Microsoft plans to bring its Windows Phone software to 23 more countries for a total of 63 and put the operating system on less expensive smartphones, it said last month. The company aims to move quickly in developing economies, where Google and Apple are less dominant, before cheaper Android phones can strengthen Google’s position.
Windows Phone will account for 7.5 percent of the China market this year, trailing the 12 percent share of Apple’s IOS and Android’s 70 percent, said Teck-Zhung Wong, a Beijing-based analyst at IDC. By next year, Windows share will rise to 15 percent, surpassing Apple’s 13 percent, while still trailing Android’s 66 percent, he said.
“The Windows Phone ramp-up in China won’t really begin until the second quarter, so the numbers are still low,” Wong said. “From next year the ramp-up will be more rapid.”
By 2016, Windows Phone is forecast to have a 20 percent share in China, ahead of Apple’s 16 percent and trailing Google’s 60 percent, Wong said.
Windows Phone will gain market share from Apple because it represents a “fresh proposition” as an alternative and will also feature in a wider range of devices, Wong said.
“Windows Phone will have a lot of equipment manufacturing partners and more device choice at more different price points,” Wong said. “That alone, as opposed to what Apple is doing, will give Windows Phone an advantage.”

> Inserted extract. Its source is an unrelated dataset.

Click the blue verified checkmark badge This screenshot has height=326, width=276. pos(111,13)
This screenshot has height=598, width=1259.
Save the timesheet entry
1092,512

Sandy Shen, a Shanghai-based analyst with Gartner Inc. said Microsoft will have to fight against the prevalence of iPhone and Android devices at the high-end of the market.
“It will take a while before people appreciate the offering,” Shen said. “It’s never too late for a really good product, but there are still improvements to be made on the Windows Phone device itself and to establish the ecosystem.”
Microsoft is exploring the possibility of opening its own retail stores in the country, Leung said today.
He also said he met with senior Chinese leaders yesterday to discuss the nation’s ban on game consoles, including Microsoft’s Xbox, without making any progress.
The ban is “a little bit frustrating,” Leung said.